Did you know that more than 70% of the world’s calories are produced from four crop species? Our food system hinges on corn, wheat, rice and soybean.  

A biological system that relies on a limited number of species as a food source is at risk of a failure due to extreme events such as an outbreak of crop disease or droughts caused by climate change. We know of over 6,000 species of plants that can be consumed as a food source. These plants have many characteristics that make them desirable for breeding. They can:

  • Readily adapt to changing climate conditions.
  • Diversify the nutritional composition in the diets of the world’s poor.
  • Improve soil fertility.
  • Combat disease through crop rotation.
  • Improve farm sustainability.

Known as underutilized crops, these plants have witnessed minimal breeding and research, but they are extremely important to smallholder farmers. Some of these plants have gained popularity in developed countries with food trends and diets, such as quinoa and amaranthus. However, many of these edible plants are unknown to consumers in developed countries, but with work, could rise to be the quinoa of the underutilized crop world. How does this process take place and how do we as consumers make it happen?  

The first important step is preserving the germplasm of underutilized crops. With the onset of climate change and human encroachment, the centers of origin of many species are under increased pressure. As an example, I collected a forage grass seed (Dactylis glomerata) in Israel. The seeds were only present from the plants growing amongst thorn bushes. Since then, the seeds have become increasingly important as varieties developed from this region can survive with as little as 200 mm of annual rainfall through summer dormancy. This type of material helps farmers adapt to climate change.

Inspired after reading “The Coming Famine,” Anthony Leddin, an Australian plant breeder, set out to make a difference. Plant Breeders Without Borders encourages plant breeders and students to volunteer their time for international breeding projects.

“A biological system that relies on a limited number of species as a food is at risk of failure.

Next, an analysis of the diversity present in the material is needed. If the traits that we are interested in are not found in a single line, then we need to start crossing lines. Crossing creates diversity, but there are many questions to be answered before the crossing can be done. Is the species self- or cross-pollinated? Is the species wind- or insect-pollinated? Are there any characteristics of the plant that suggest it could have anti-nutritional compounds that need to be removed through breeding?  

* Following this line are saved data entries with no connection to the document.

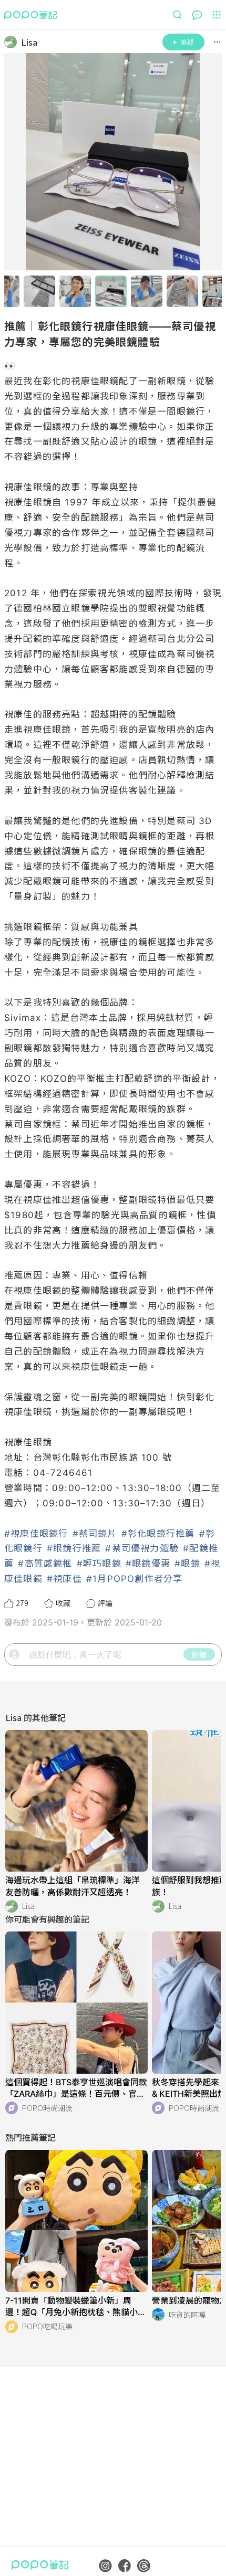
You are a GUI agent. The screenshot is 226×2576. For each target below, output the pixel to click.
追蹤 (187, 41)
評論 (199, 1654)
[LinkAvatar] (12, 42)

For example, sorghum breeding programs seeking to enhance disease resistance or perennial features back cross with wild relatives. Often more sustainable, perennial crops require less cultivation and being more water use efficient. However, the holy grail of perennial crops is to obtain similar grain yields to their annual cousins. Although this is a hard task to achieve, these crops may be more economic when looked at per hectare due to contributing factors, such as allowing animals to graze them before or after grain is harvested.

Some underutilized crops are only used by a small part of the population in a country in a subsistence farming situation: for example, the bambara groundnut in Indonesia. Experimentation and adding value to a product can lead to greater awareness in the village. Making bambara groundnut into flour allowed farmers to make cakes from their harvest, which attracted younger generations. As popularity of a crop grows, further research can lead to the identification of beneficial nutrients in a food that enable it to contribute significantly to local diets and well-being.

Through the work of plant breeders, the next generation of plants can help to improve our health and cope with climate change, but the journey will be long.